_Task prompt_
Produce as output only the lines below starting at the line with "Viewport: 191px width, 382px height." and continuing through the line with "This screenshot has", each one exactly as written.

_Dataset_

_ _ _

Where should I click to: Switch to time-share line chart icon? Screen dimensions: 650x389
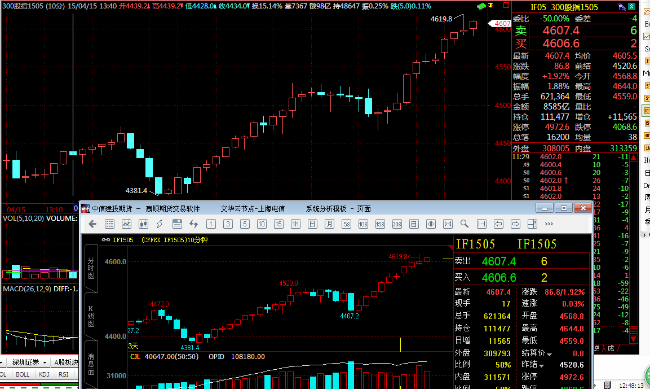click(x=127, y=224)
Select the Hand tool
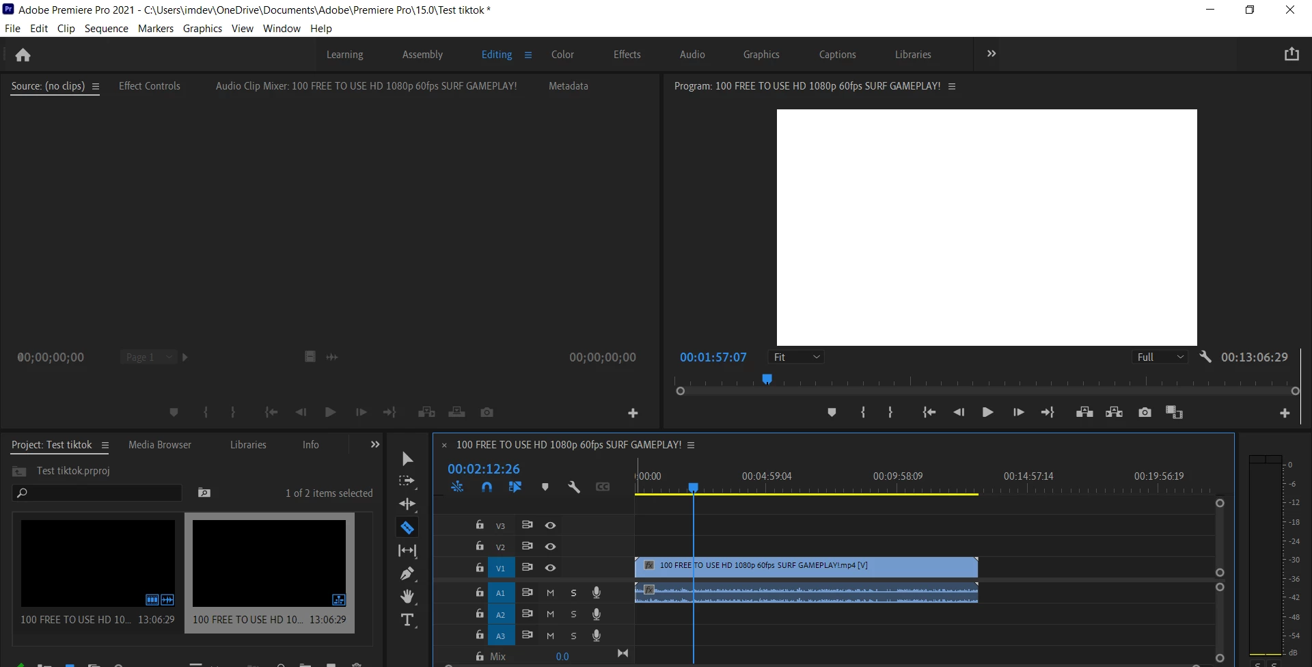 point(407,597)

_ _ _

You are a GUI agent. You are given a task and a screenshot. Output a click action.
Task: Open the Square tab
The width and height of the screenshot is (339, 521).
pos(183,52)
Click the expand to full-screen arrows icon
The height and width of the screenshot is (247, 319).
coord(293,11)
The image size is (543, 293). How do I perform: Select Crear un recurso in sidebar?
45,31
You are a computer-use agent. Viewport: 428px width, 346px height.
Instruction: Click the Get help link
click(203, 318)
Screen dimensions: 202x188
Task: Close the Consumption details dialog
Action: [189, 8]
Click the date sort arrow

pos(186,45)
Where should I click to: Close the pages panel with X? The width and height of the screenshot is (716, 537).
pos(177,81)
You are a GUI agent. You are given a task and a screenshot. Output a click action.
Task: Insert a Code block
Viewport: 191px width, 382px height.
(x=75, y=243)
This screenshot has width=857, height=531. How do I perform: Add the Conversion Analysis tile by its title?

_ _ _

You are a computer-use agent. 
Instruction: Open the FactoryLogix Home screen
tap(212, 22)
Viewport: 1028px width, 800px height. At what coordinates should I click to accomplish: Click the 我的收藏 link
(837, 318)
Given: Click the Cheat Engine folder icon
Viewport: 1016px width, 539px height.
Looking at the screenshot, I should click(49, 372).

_ _ _

_Exercise answer_
Viewport: 191px width, 382px height.
(x=75, y=243)
This screenshot has width=857, height=531. How do I perform: Add the Conversion Analysis tile by its title?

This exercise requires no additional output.